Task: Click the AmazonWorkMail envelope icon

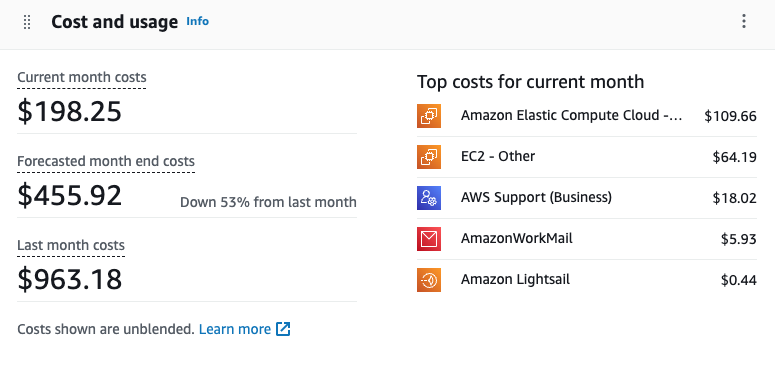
...
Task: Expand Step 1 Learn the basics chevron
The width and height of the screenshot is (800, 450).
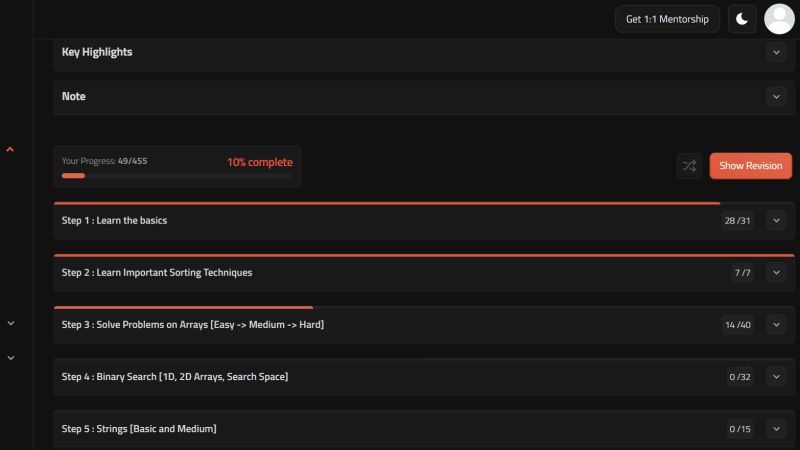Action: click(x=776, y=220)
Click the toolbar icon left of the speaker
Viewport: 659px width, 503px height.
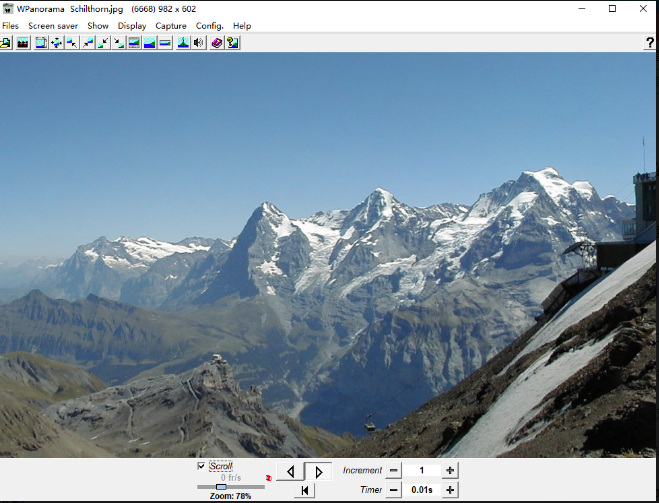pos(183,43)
...
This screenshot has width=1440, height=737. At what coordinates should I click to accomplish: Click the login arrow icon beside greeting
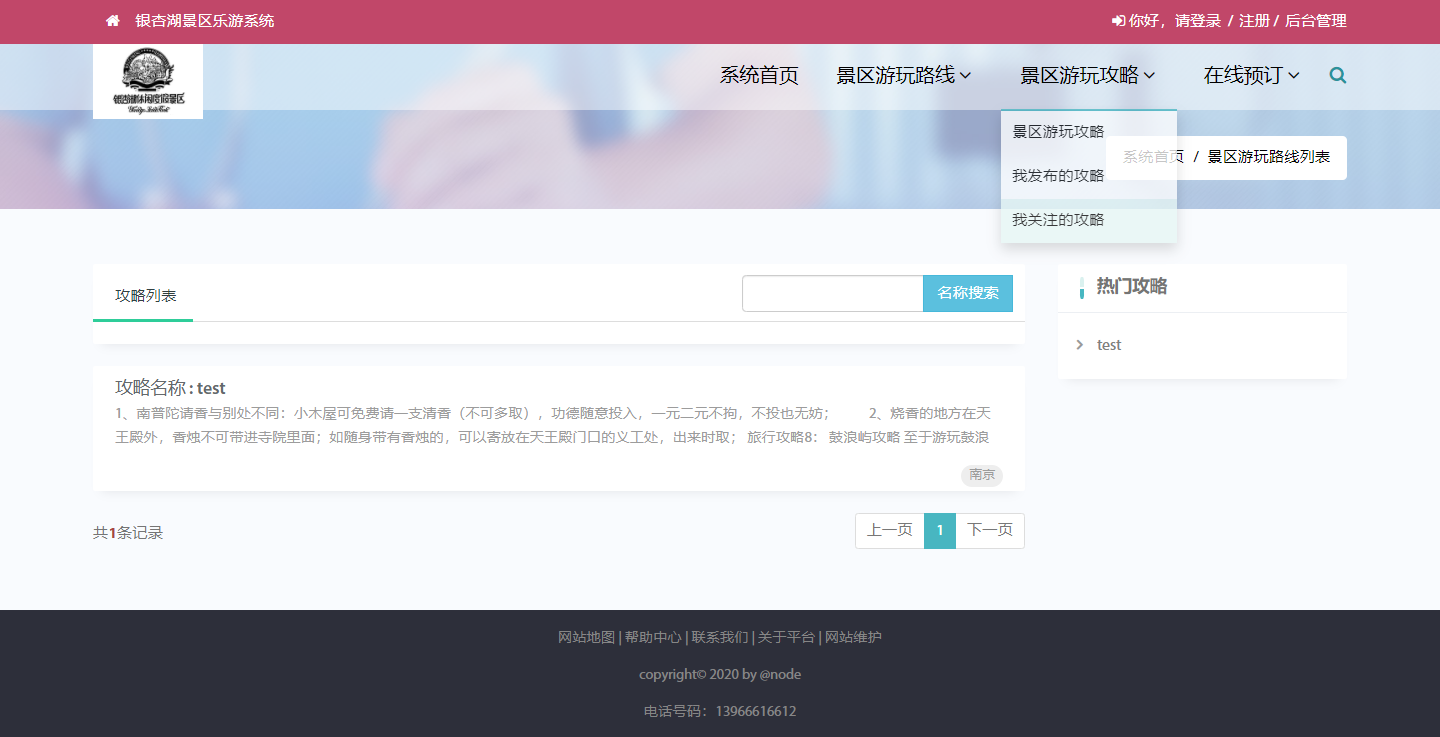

### EXERCISE GOAL
Tally of lines with the word "Task": work out how many lines in the records hold it, and give that number only.

### EXERCISE SOLUTION
2